Soon after 9/11 President Bush formed NIAC to advise the White House on 18 sectors, from nuclear to oil and gas, from transportation and communication to water. It addressed the communication and planning needed to counter, absorb, and correct a potential terrorist act on our nation. It’s an effort working with 18 industries, the intelligence community, and law enforcement on understanding those industries better and understanding cooperation with the federal government and local government. I’m honored to be part of it.
Obama has embraced that council and not only appointed me, but some other key leadership across the US. These are very thoughtful people who care about doing the right thing and about working with the federal government in smart policies and smart planning. The council has issued over 20 reports in its ten years of existence.
Shifting to the environment, you’ve long been a favorite engineer of California’s environmental community, which perhaps explains why you were appointment by two governors to California’s Fish and Game Commission. Address that responsibility and how the Commission’s focus overlaps with your other work.
Environmentalists are key stakeholders. They recognize the long-term needs for taking care of our environment and its infrastructure. Specific to Fish and Game, I was asked to be on the Commission because of my background in marine protected areas, and there’s a critical marine protection act that the Legislature passed on protecting our fisheries and eco-system. The act requires setting aside coastal reserves—marine protected areas—where we either don’t allow or significantly limit fishing in those areas. It’s similar to designating a wilderness area on land.
The data makes it very clear that when you set aside marine protected areas fish come back. So we’ve set aside a little less than 15 percent of the coastline. I was asked to join Fish and Game and help implement the marine protection act. It’s a very interesting commission; it’s the oldest commission in the state of California going back to the 1800s. We regulate policy, we form regulations, set bag limits, and commercial fisheries quotas. We are the body that determines whether species are endangered or threatened when they’re up for candidacy. We take care of the critters, animals, and fish.

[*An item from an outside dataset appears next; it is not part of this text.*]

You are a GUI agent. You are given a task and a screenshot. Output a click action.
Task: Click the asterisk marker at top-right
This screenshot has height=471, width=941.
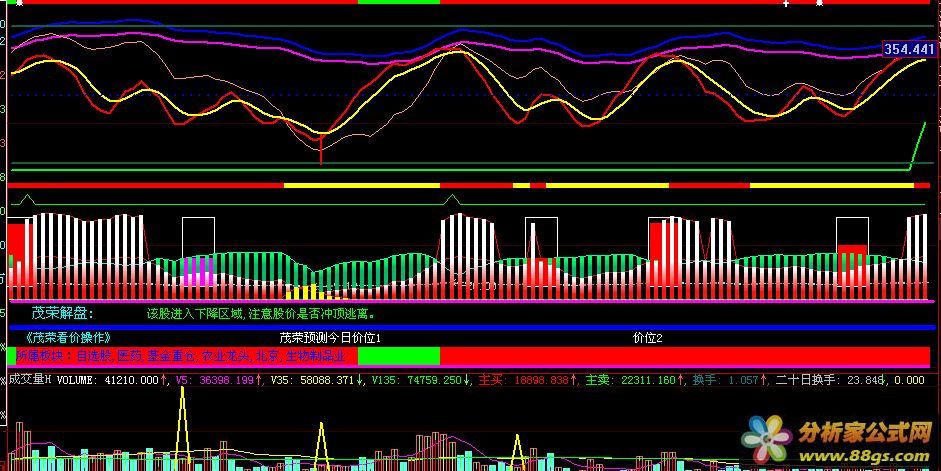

Lastly, let’s get back to water, which has been a focus of yours for years. The Governor has suggested waiting another year before placing the $14 billion water bond on the ballot. Talk about the need and California politics of this water bond.
I started my career as a student engineer at DWR and used to examine the water quality of the Delta. We’ve known for decades that we’ve needed to do something with the Delta. The liquefaction of the levees, the peats that provide the trihalomethane potential, the water needs for the ecosystem, fisheries, farmers, and urban users, create a need to address this complex issue. As former Governor Pat Brown had the leadership to build the state water project that provides over 25 percent to Southern California, we have the responsibility to upgrade that great system he and others built. It’s critical that we make that supply resilient and sustainable, not only for the urban users but also for the fisheries and agricultural needs of farmers who are great strengths to the state.
Gov. Jerry Brown recognizes how vital that water lifeline is and that it needs significant improvement. Fisheries, local agencies, the California Resources Agency, State DWR, the MWD, water contractors, and the agricultural community have worked on a plan. What’s good about this plan is that it, at it’s baseline, will consider and care for the sustainability of the fisheries, the delta, and the ecosystem. There are a lot of good people investing a lot of effort to do this the best way possible.